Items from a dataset
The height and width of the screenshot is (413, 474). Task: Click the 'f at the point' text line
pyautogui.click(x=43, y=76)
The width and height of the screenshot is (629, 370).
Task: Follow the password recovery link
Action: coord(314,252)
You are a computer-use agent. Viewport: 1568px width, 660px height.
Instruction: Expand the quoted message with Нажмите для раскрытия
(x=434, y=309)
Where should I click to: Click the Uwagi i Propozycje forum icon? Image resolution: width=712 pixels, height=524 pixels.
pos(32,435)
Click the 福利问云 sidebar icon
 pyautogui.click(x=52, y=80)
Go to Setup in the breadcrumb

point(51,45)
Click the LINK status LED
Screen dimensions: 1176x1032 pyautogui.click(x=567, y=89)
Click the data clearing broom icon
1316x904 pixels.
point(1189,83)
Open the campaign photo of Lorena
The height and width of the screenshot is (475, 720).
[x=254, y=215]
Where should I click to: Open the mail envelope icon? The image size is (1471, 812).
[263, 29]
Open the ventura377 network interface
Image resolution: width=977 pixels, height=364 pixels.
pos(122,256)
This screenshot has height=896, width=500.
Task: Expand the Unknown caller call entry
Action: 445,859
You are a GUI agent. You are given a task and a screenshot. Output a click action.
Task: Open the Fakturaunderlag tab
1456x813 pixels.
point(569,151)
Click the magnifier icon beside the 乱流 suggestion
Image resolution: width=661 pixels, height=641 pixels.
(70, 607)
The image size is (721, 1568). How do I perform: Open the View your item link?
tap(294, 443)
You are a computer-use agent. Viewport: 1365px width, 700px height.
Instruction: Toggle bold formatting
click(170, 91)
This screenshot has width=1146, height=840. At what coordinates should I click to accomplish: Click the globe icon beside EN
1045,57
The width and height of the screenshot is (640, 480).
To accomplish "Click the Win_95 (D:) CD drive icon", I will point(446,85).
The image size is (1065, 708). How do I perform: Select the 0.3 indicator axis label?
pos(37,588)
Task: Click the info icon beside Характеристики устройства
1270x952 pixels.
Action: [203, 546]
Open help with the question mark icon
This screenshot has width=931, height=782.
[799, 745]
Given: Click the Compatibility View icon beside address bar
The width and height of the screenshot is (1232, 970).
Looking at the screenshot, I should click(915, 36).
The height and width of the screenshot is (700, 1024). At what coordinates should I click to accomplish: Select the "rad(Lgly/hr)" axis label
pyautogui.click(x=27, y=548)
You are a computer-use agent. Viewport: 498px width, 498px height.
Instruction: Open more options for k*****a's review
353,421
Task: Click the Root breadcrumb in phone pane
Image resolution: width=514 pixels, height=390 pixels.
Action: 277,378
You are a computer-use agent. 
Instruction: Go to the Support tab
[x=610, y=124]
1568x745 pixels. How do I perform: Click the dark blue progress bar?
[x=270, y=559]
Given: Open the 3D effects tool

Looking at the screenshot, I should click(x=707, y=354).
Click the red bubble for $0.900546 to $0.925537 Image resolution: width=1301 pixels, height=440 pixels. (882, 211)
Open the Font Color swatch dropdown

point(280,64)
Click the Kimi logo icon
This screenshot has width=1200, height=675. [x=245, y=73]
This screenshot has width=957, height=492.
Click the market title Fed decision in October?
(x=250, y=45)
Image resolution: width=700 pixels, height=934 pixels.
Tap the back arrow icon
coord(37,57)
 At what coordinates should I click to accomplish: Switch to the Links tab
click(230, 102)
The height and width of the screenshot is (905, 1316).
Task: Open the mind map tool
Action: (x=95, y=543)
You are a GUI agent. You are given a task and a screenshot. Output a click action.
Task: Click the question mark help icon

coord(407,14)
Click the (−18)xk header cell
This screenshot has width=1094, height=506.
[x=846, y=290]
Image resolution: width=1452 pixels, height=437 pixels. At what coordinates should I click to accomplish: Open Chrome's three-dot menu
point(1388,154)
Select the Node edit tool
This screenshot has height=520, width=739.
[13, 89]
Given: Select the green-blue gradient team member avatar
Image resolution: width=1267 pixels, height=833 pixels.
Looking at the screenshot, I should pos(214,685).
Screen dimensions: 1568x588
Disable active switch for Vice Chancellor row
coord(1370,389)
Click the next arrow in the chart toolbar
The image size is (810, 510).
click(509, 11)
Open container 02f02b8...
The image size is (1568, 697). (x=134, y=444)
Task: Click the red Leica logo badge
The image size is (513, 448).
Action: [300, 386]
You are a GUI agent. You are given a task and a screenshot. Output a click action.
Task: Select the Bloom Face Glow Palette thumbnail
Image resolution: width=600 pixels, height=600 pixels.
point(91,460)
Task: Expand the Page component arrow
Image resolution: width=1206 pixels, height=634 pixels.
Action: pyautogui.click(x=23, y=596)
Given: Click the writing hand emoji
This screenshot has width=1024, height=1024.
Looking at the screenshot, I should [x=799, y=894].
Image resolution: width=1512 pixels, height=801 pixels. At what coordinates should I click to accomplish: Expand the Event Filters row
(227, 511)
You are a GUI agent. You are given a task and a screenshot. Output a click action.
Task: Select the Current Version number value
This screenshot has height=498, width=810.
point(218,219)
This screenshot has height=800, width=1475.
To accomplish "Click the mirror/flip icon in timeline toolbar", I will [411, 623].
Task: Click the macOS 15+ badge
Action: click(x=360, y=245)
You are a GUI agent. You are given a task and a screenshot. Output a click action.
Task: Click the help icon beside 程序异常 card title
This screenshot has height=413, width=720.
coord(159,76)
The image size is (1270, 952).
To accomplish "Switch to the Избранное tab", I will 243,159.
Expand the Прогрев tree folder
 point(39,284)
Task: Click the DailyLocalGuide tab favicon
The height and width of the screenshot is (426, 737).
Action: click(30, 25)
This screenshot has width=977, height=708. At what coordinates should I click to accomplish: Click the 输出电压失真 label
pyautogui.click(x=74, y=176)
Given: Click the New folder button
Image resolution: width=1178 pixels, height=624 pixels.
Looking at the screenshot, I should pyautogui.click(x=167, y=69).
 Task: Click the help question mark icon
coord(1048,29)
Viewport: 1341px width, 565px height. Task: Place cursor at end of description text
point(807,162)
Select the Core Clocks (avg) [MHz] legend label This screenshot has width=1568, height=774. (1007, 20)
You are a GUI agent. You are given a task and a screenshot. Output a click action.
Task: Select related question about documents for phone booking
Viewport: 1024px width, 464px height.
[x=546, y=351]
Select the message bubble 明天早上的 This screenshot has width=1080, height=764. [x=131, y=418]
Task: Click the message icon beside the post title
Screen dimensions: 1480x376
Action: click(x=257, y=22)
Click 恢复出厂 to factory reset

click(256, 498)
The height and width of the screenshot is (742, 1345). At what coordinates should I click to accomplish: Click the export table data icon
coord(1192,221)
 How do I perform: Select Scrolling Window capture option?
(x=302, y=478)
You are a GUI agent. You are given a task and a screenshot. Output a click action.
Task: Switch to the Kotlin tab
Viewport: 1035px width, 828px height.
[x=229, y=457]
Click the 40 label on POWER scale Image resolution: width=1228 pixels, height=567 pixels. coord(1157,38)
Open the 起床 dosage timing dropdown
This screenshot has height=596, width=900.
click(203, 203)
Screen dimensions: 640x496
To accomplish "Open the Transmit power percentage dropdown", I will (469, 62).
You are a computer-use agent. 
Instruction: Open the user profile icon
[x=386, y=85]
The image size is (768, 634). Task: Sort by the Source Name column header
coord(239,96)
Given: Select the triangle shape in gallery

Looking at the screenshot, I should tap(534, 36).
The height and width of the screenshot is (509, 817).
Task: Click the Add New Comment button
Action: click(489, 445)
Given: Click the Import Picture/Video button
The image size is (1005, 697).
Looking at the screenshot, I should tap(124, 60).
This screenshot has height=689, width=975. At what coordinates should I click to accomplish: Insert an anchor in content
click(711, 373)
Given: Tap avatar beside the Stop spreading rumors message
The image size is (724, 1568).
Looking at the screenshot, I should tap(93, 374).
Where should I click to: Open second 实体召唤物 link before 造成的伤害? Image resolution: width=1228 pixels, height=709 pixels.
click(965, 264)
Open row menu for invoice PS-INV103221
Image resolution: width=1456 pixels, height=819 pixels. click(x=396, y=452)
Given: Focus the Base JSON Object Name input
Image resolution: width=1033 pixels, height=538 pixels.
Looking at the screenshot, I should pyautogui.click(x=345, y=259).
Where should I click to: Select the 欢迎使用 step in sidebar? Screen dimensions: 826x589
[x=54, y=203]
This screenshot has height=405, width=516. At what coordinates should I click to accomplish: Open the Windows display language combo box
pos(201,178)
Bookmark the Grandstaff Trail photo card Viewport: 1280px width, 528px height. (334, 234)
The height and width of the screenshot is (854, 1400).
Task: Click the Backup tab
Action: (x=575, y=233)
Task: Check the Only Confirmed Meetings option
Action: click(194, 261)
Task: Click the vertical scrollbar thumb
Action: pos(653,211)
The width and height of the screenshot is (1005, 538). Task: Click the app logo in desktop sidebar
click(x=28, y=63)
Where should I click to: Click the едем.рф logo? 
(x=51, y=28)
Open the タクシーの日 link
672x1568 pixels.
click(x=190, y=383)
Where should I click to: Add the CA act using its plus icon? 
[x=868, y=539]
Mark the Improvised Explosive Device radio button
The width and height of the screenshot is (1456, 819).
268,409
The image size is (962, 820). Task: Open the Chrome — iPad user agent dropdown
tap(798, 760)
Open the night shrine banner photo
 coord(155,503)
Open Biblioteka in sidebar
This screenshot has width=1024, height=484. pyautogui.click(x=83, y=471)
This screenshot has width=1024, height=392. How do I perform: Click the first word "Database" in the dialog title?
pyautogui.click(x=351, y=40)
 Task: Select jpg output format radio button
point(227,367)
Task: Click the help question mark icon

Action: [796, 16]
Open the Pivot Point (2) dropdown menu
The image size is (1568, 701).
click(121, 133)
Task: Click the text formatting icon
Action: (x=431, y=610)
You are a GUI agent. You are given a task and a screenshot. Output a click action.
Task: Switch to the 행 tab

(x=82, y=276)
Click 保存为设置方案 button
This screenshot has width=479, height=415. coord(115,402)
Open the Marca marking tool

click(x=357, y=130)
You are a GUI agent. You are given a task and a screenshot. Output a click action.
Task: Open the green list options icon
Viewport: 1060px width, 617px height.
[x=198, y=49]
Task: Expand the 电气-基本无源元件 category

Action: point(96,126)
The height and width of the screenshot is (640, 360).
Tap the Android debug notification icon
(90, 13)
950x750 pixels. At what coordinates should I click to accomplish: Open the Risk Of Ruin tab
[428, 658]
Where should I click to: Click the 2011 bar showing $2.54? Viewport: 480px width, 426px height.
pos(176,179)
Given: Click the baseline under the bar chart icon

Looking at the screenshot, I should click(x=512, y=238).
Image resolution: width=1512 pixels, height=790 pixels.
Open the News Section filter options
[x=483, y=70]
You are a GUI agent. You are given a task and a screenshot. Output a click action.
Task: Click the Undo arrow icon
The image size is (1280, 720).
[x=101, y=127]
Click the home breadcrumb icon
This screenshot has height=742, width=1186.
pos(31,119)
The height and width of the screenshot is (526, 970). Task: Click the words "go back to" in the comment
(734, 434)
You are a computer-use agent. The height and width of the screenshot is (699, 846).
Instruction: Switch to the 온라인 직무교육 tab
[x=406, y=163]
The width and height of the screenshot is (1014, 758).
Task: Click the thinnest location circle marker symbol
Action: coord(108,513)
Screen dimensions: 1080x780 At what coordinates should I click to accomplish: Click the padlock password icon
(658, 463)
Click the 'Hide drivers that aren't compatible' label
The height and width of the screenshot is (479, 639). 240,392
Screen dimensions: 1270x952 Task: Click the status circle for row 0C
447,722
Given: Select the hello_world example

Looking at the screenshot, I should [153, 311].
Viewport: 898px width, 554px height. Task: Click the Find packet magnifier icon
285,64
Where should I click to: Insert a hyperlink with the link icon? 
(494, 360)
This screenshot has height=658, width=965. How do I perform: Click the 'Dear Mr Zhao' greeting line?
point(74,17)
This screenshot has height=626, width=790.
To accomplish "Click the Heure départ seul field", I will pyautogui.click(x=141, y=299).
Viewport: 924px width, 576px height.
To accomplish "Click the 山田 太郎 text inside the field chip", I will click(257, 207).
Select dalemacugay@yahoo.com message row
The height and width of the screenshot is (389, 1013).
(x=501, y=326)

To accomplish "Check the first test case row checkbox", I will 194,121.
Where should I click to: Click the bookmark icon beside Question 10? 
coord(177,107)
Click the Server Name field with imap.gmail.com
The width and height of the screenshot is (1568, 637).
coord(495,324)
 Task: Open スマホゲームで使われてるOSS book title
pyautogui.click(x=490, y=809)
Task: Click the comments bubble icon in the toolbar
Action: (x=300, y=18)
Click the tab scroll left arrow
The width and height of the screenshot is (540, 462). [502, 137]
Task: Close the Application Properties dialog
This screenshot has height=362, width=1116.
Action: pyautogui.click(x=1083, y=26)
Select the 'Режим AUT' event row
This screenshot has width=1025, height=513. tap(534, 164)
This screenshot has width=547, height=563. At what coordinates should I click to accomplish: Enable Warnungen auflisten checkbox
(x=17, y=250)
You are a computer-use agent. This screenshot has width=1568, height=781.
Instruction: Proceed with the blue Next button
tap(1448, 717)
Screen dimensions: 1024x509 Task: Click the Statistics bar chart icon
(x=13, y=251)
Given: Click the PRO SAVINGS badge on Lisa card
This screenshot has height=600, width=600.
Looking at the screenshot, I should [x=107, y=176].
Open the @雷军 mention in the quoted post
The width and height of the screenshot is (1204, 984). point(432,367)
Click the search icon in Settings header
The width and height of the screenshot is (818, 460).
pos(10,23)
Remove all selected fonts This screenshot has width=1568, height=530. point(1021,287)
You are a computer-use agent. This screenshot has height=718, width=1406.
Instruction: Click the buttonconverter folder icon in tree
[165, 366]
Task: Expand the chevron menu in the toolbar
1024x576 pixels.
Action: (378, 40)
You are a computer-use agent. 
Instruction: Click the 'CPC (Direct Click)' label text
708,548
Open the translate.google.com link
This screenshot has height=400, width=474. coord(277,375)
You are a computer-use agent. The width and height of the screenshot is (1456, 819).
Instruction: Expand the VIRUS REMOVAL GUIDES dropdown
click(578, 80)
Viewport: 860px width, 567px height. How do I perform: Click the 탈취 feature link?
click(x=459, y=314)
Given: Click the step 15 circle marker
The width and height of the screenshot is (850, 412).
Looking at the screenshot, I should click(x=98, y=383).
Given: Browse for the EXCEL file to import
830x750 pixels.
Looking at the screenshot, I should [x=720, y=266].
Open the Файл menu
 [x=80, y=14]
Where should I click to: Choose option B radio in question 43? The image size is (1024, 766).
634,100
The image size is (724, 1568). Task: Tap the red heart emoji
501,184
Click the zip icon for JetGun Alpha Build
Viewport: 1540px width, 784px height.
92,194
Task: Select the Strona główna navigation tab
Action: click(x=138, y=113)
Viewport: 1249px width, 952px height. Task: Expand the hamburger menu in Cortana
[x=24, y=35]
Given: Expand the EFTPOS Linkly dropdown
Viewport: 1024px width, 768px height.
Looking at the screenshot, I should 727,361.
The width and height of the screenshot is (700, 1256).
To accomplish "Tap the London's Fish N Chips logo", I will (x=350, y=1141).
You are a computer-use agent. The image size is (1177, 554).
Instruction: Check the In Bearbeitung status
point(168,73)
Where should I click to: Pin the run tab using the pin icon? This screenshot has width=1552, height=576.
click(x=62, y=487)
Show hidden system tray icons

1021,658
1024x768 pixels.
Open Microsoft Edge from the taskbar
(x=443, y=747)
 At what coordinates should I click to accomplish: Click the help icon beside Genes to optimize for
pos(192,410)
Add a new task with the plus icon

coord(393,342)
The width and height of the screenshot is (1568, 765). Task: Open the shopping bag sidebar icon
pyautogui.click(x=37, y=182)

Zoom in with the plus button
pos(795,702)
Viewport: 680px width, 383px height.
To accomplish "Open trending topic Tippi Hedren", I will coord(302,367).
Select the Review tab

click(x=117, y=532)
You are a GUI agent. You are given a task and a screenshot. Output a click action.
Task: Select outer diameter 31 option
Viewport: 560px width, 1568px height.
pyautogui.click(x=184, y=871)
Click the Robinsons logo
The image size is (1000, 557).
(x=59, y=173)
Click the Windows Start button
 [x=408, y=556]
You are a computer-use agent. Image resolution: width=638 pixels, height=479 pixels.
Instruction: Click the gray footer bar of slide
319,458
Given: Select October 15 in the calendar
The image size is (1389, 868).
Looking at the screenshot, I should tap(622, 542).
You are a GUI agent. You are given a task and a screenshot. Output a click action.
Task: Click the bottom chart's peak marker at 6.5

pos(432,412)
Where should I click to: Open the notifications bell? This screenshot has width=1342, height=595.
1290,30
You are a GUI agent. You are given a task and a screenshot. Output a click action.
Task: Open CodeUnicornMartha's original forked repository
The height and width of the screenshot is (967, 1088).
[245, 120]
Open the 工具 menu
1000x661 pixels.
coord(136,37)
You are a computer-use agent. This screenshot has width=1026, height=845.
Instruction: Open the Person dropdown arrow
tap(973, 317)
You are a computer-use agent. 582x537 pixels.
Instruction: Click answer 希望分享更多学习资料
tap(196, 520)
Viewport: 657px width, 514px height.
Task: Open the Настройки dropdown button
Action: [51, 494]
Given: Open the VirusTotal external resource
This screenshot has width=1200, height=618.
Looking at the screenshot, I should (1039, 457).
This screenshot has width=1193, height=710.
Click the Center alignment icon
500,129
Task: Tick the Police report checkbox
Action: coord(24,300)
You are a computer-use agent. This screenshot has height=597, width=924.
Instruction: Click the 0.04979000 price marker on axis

▸ Exercise description:
Work through the data line by line and state how many lines have the string "green"; add nothing else.

▸ Answer:
2